Apocalypto

Apocalypto1

Movie review by Greg Carlson

With “Apocalypto,” Mel Gibson continues to earn his well-deserved reputation as one of Hollywood’s most consistent purveyors of sadism and gore in the name of heroism.  A mostly cornball hodgepodge of obviously telegraphed movie clichés, “Apocalypto” clearly prizes drama over historical accuracy, despite the retainer of academic experts to lend a false sense of “authenticity” to the proceedings.  Period movies rarely bother much with the details.  After all, the play’s the thing.  Gibson’s thesis, however, manages to be both woeful and wrongheaded.  “Apocalypto” positively reeks with the underlying notion that decadent cultures are doomed to destruction.  It would be unfair to spoil the film’s ludicrous ending, but visitors familiar with Gibson’s oeuvre will smell it from quite a distance.

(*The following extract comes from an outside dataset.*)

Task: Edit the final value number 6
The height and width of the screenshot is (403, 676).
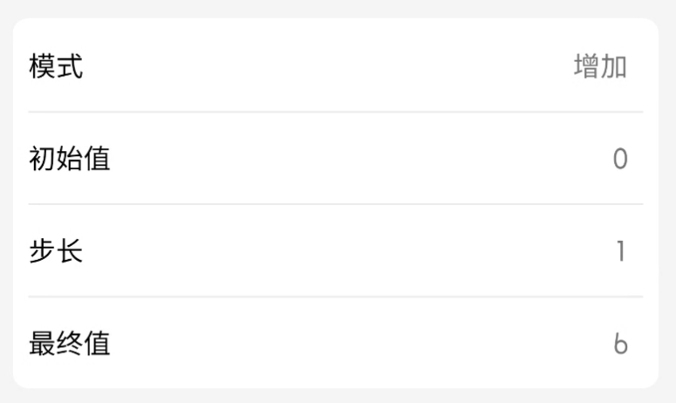Action: coord(620,345)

Set sometime during the Classic period of Maya history prior to the arrival of the Spanish, “Apocalypto” revels in the depiction of brutal violence as a Maya village is destroyed by a raiding party of native bounty hunters rounding up future human sacrifices.  Central character Jaguar Paw (Rudy Youngblood) manages to hide his pregnant wife and small son in a rocky well prior to his own capture, vowing that he will return.  A forced march to a teeming city center comes with all sorts of despair and torment, especially at the hands of nasty Snake Ink (Rodolfo Palacios), Jaguar Paw’s cruel tormentor.

Along with co-screenwriter Farhad Safinia, Gibson imagines a Maya city as a chaotic hell on earth where people are bought and sold, hundreds of workers are forced into labor, and priests make gruesome offerings of young men whose hearts and heads are separated from their bodies.  The means by which Jaguar Paw is spared from the sacrificial altar is as preposterously illogical as it is visually stimulating.  The second half of the movie is largely concerned with Jaguar Paw’s desperate race back home, enlivened by the excitement of a band of deadly pursuers led by the ferocious Zero Wolf (Raoul Trujillo).

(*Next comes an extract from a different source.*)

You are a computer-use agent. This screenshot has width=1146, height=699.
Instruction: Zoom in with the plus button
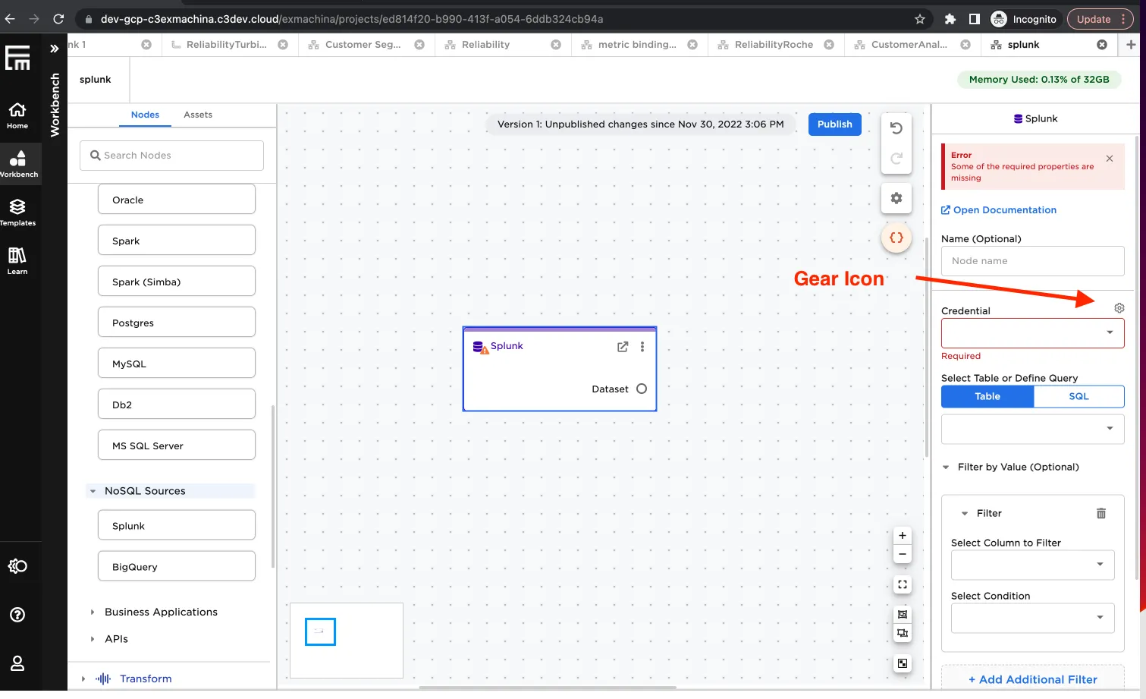(x=902, y=535)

Gibson alludes to a handful of possible reasons for the collapse of the Maya, including agricultural failure, disease, and clueless leadership.  In one scene that should have been excised, a little girl prophesies a laundry list of horrors, basically giving away the rest of the film’s action.  Gibson typically plays to the lowest common denominator, and the second half of “Apocalypto” is bursting with ridiculously over the top ham-handedness, especially in its dealings with Jaguar Paw’s wife Seven (Dalia Hernandez) as she goes into labor.

Gibson himself has suggested that the movie is designed to offer allegorical suggestions about the moral flaws of modern society and its politics, but does making a movie so attuned to the spectacle of bloodletting simply add to the list of what’s wrong with us?  Gibson completely ignores the technological and scientific achievements of the Maya in order to focus exclusively on a heightened sense of the dominating culture’s view that indigenous people are subhuman savages in need of spiritual rescue.  Gibson is all too eager to reinforce the long held stereotypes of colonialist philosophy, and “Apocalypto” is weaker for it.